(Task input)
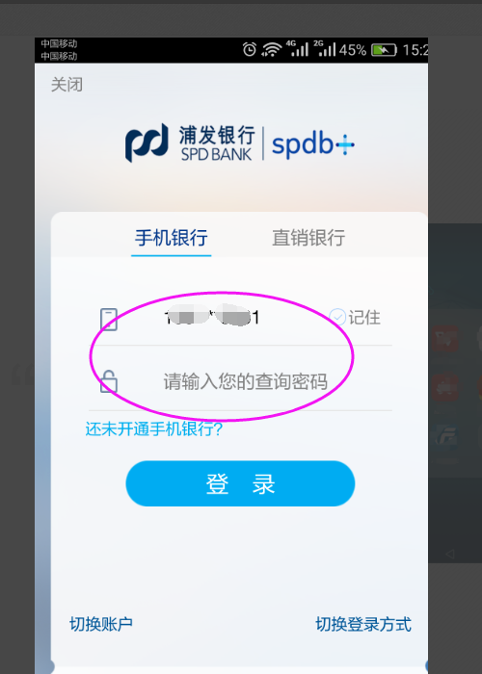Screen dimensions: 482x674
Task: Open the 还未开通手机银行? link
Action: pos(154,429)
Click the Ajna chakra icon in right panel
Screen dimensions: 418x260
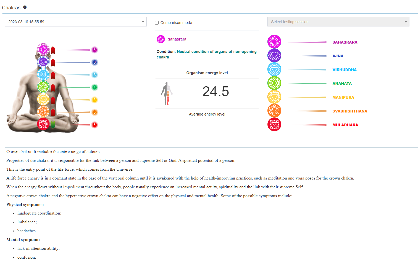click(274, 55)
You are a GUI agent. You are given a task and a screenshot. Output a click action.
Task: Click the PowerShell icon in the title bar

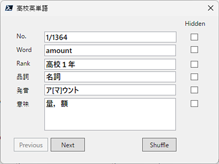pyautogui.click(x=9, y=8)
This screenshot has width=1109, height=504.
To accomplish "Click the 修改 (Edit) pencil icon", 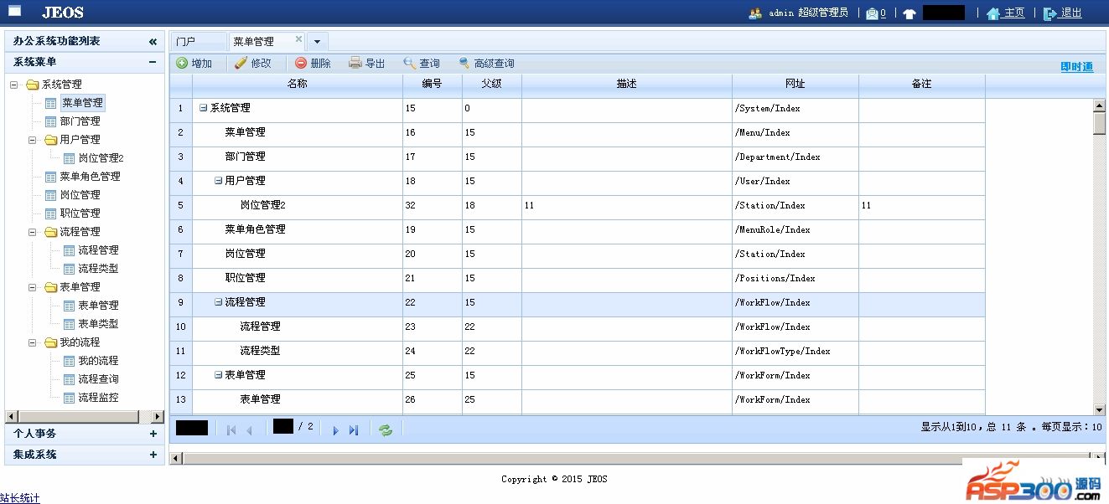I will tap(241, 64).
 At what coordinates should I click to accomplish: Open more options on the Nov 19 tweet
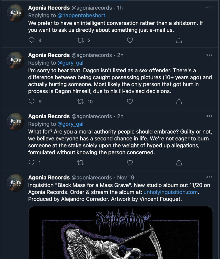(x=209, y=177)
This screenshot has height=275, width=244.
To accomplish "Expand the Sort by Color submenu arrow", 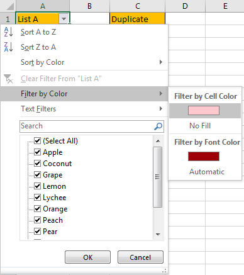I will [161, 62].
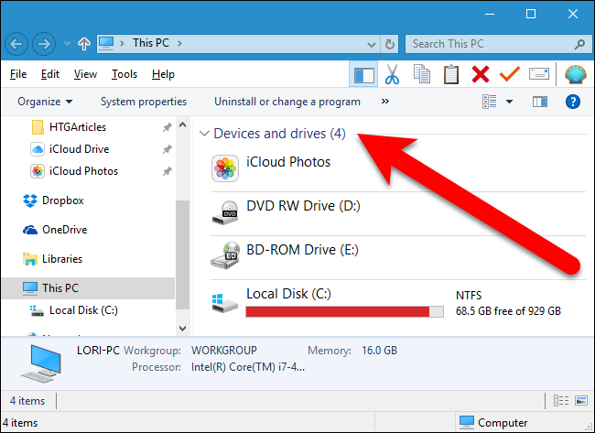Click the Refresh button beside address bar
The image size is (595, 433).
(x=391, y=43)
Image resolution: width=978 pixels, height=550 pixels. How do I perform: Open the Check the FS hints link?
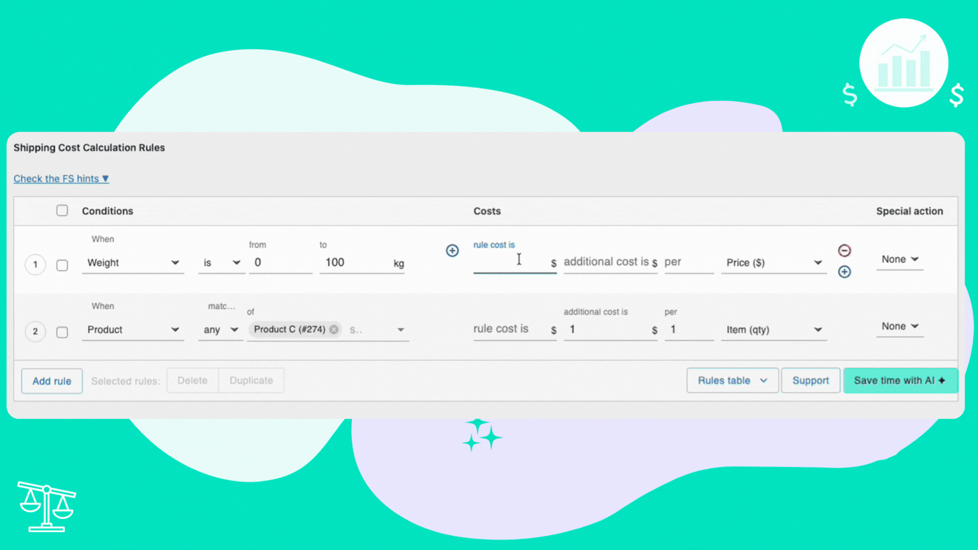click(x=61, y=179)
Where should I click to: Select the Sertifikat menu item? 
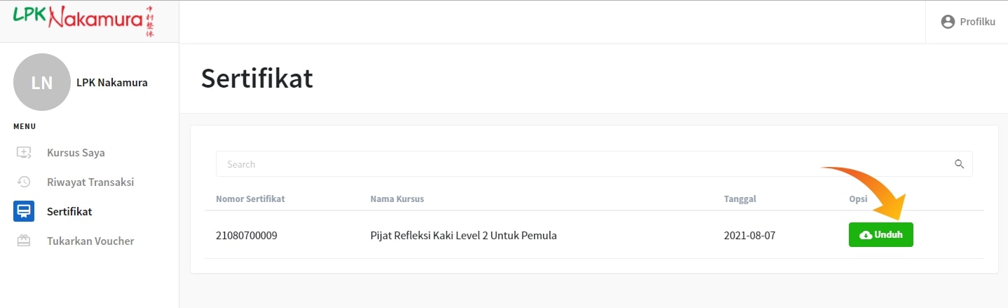(69, 211)
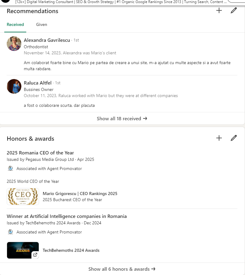Screen dimensions: 245x275
Task: Add a new honor with the plus icon
Action: (x=219, y=138)
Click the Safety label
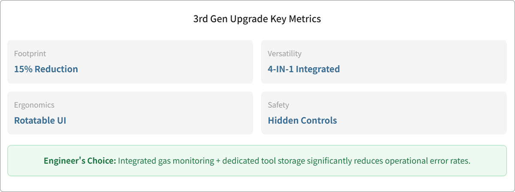Screen dimensions: 515x192 [x=278, y=105]
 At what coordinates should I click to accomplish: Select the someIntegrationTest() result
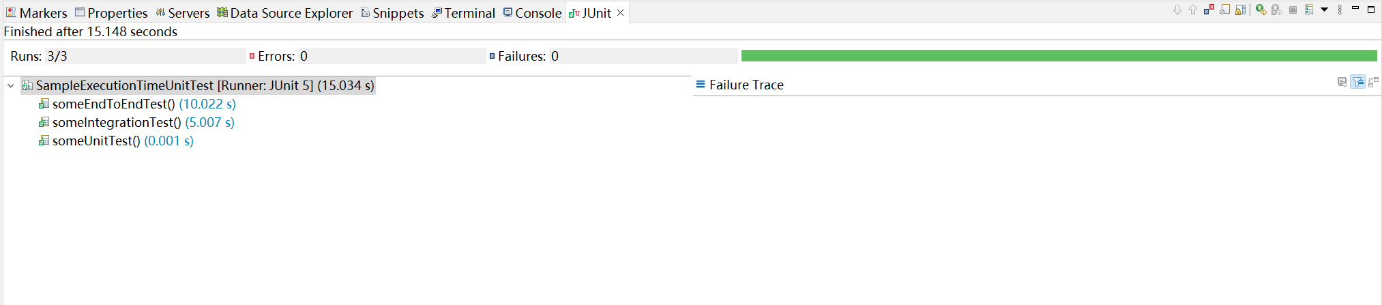136,122
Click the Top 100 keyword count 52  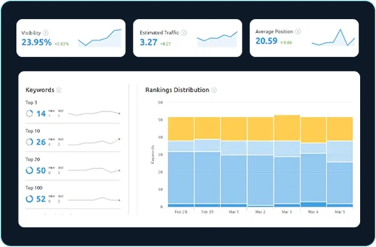[41, 199]
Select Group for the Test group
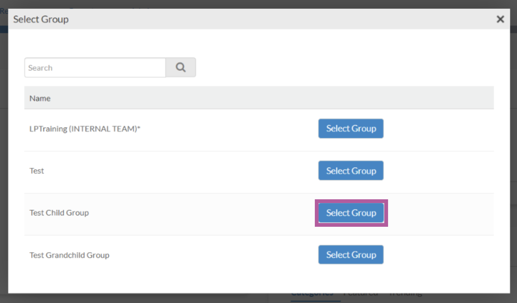The height and width of the screenshot is (303, 517). pyautogui.click(x=351, y=171)
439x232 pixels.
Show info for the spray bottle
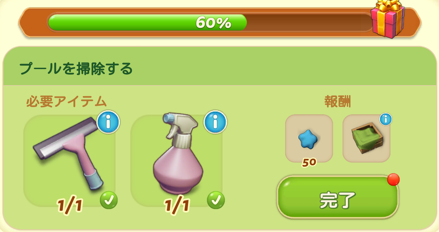[x=215, y=122]
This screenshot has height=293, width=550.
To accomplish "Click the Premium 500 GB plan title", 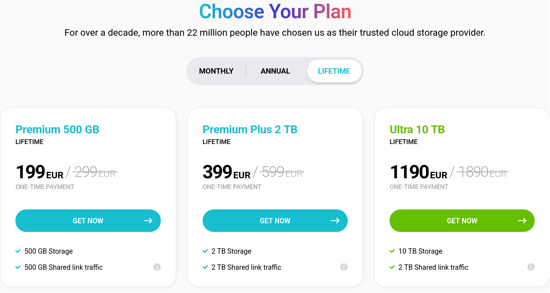I will coord(57,129).
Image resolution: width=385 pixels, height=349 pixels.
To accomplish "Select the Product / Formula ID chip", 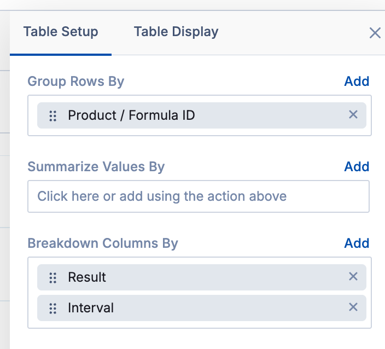I will 131,115.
(End Task input)
Your task - Check every line of the entries above, and copy those that carry the string "This".

Response to the task -
This screenshot has width=1109, height=504.
This screenshot has height=275, width=244.
This screenshot has height=293, width=550.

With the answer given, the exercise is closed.